#### [What you will do]
Set the pictures aside and transcribe exactly the lines from the one containing "557x448 pixels. How" through the final line of the records.

#### [Stored items]
·····
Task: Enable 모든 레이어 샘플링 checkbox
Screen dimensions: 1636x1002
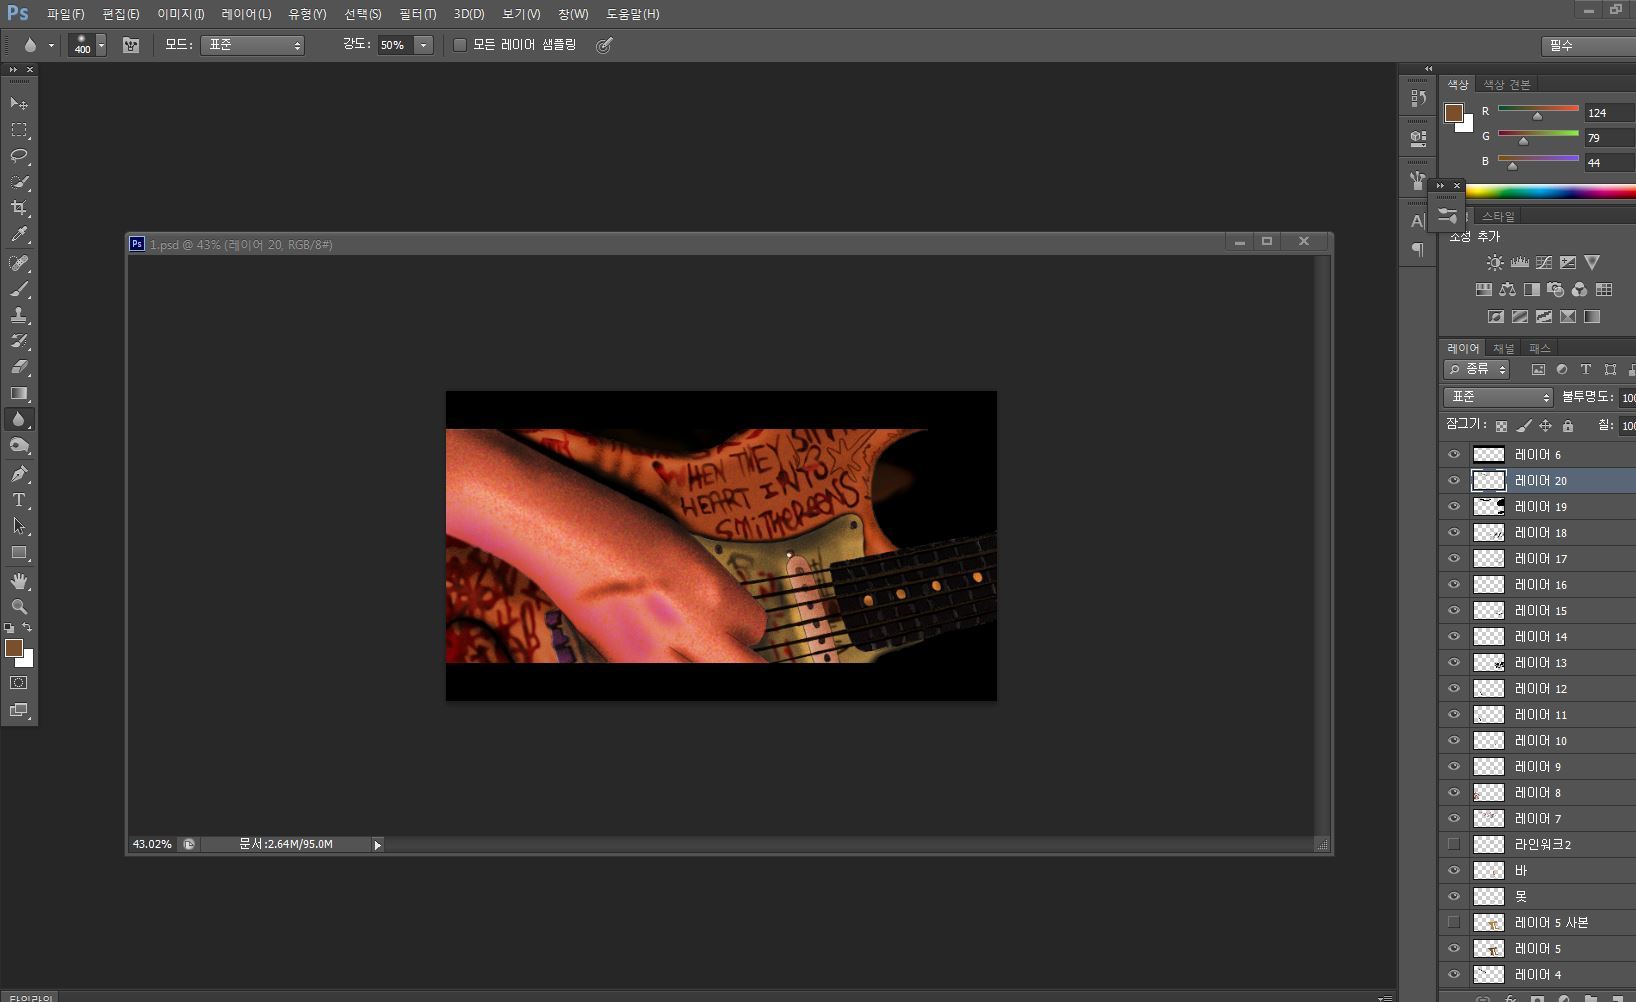Action: (460, 45)
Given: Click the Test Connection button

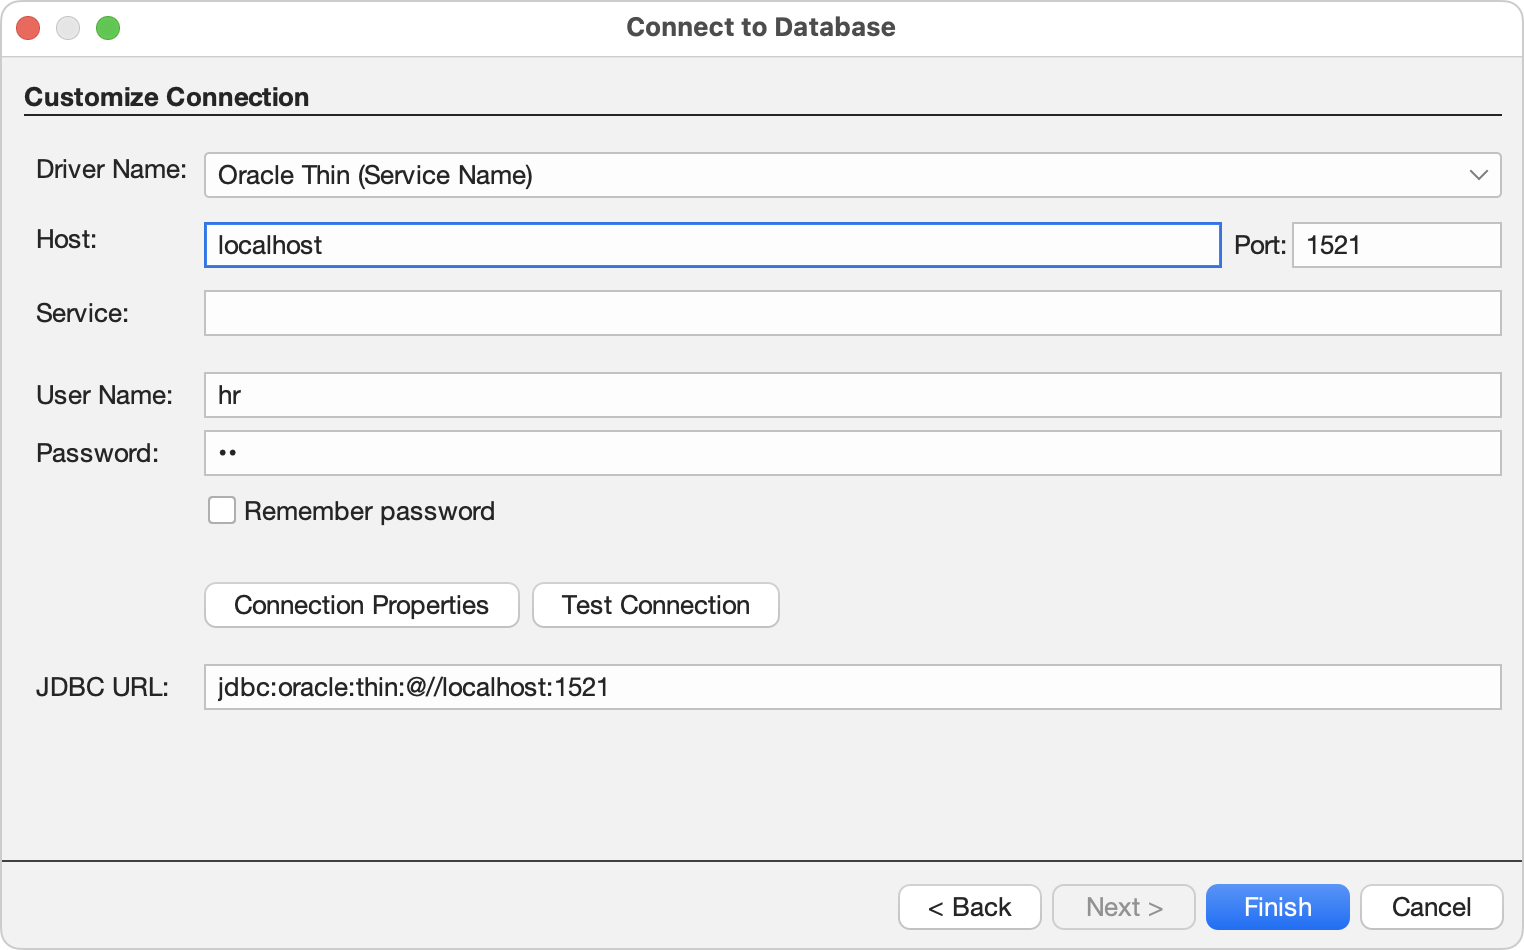Looking at the screenshot, I should point(655,605).
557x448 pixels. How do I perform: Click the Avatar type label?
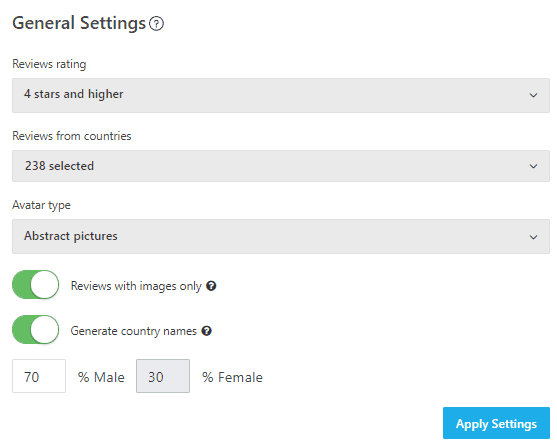click(x=41, y=205)
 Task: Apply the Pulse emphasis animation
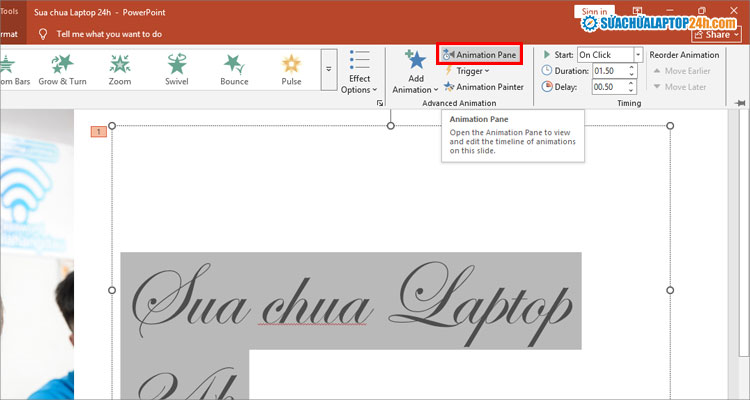coord(291,68)
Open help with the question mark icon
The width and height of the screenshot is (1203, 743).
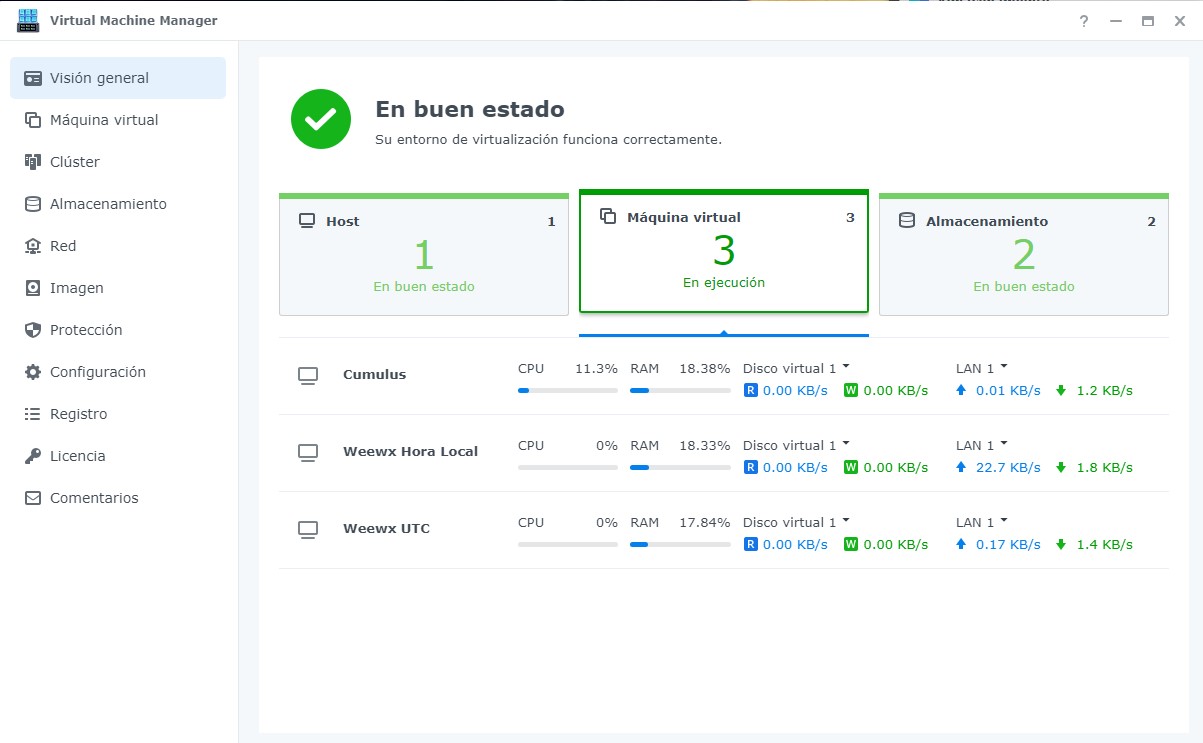tap(1084, 21)
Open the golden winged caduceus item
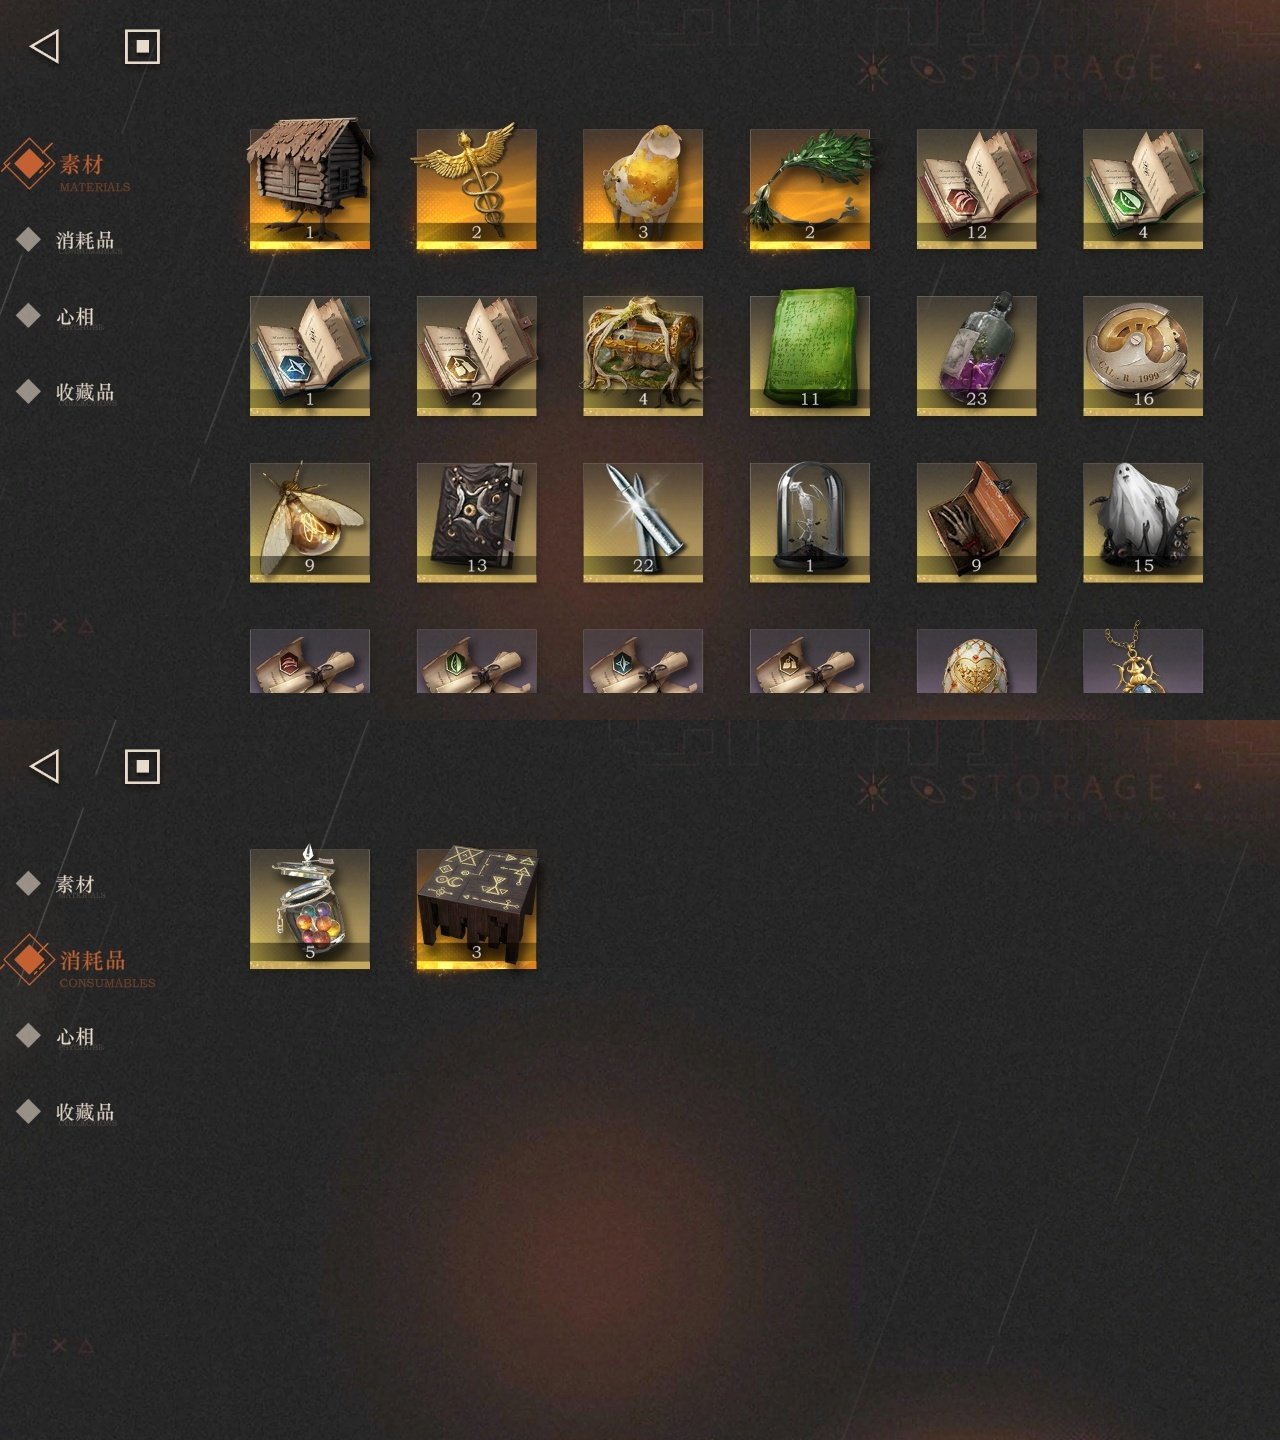Image resolution: width=1280 pixels, height=1440 pixels. (476, 188)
·····
#### [Response to the task]
557x448 pixels. How do I perform: Click the Avatar type label?
click(x=41, y=205)
 Task: Apply the Pulse emphasis animation
coord(291,68)
Open help with the question mark icon
The width and height of the screenshot is (1203, 743).
tap(1084, 21)
Open the golden winged caduceus item
Image resolution: width=1280 pixels, height=1440 pixels. (476, 188)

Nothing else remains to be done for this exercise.